Opinion
4:22 CV 969
07-15-2022
MEMORANDUM OF OPINION AND ORDER
DAN AARON POLSTER UNITED STATES DISTRICT JUDGE
Pro se petitioner Claude Gene Sloan is federal inmate incarcerated at FCI Elkton. He has filed a Petition for a Writ of Habeas Corpus under 28 U.S.C. § 2241. (Doc. No. 1.)
In his petition, he contends his counsel in his criminal case was ineffective and that the prosecutor violated his rights by breaching his plea agreement. He asks that he be sent back to District Court for the Western District of Virginia and given the correct sentence of five years without any enhancement.
Petitioner's motion to proceed in forma pauperis (Doc. No. 4) is granted, but for the reasons stated below, his petition is dismissed.

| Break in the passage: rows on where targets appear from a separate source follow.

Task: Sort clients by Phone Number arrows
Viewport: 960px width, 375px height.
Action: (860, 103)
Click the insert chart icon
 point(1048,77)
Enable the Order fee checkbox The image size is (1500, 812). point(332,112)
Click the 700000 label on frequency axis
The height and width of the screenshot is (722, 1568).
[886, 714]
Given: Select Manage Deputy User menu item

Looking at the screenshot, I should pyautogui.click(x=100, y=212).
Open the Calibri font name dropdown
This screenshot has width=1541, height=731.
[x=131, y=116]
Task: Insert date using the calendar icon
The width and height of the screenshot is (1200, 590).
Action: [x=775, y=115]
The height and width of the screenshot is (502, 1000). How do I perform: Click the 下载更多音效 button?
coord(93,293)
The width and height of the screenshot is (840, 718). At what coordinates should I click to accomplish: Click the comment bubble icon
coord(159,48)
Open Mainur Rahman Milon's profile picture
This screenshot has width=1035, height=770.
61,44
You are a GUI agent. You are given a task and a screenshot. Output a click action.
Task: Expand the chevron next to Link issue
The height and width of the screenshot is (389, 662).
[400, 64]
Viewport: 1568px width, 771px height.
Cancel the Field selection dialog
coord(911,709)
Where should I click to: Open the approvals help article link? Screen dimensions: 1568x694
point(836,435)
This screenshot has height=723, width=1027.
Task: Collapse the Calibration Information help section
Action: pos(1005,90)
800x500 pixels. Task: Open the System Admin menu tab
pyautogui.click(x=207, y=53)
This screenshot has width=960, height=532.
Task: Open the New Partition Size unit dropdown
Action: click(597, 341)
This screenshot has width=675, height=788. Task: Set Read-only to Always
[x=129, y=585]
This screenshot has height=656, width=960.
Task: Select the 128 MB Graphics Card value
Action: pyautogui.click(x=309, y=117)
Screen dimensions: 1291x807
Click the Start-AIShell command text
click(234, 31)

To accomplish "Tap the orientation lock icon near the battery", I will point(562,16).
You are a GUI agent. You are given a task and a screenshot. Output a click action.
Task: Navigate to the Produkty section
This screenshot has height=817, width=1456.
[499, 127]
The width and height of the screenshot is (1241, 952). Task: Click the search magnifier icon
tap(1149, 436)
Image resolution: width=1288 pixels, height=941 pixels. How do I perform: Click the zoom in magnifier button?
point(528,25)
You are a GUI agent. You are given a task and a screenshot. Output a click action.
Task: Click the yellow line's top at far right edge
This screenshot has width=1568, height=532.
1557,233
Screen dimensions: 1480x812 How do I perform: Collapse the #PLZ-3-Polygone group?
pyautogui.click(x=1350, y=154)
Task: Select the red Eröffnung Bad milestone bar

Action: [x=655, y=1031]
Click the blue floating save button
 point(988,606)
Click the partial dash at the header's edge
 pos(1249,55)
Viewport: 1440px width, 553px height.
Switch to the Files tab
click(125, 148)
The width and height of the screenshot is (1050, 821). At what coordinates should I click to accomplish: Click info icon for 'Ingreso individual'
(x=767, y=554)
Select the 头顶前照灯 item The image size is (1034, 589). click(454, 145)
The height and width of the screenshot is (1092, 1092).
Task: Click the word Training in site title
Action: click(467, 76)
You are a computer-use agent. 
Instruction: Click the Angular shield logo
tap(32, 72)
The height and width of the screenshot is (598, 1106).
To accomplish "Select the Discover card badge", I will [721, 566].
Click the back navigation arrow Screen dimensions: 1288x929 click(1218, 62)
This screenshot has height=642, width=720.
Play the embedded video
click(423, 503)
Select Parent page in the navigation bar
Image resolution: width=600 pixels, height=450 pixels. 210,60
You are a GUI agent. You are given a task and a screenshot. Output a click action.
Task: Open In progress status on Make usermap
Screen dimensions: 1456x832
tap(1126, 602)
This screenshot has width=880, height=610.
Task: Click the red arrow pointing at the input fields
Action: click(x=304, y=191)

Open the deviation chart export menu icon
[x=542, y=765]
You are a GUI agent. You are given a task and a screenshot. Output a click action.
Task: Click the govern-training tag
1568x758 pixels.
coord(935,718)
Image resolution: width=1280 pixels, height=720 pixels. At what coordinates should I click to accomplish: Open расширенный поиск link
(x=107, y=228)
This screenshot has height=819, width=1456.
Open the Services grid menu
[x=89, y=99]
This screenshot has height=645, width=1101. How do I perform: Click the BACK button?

“A court, justice or judge entertaining an application for a writ of habeas corpus shall forthwith award the writ or issue an order directing the respondent to show cause why the writ should not be granted, unless it appears from the application that the applicant or person detained is not entitled thereto.” 28 U.S.C. § 2243. “Under this provision, the District Court has a duty to screen out a habeas corpus petition which should be dismissed for lack of merit on its face.” Allen v. Perini, 424 F.2d 134, 141 (6th Cir. 1970). “No return is necessary when the petition is frivolous, or obviously lacking in merit, or where . . . the necessary facts can be determined from the petition itself without need for consideration of a return.” Id.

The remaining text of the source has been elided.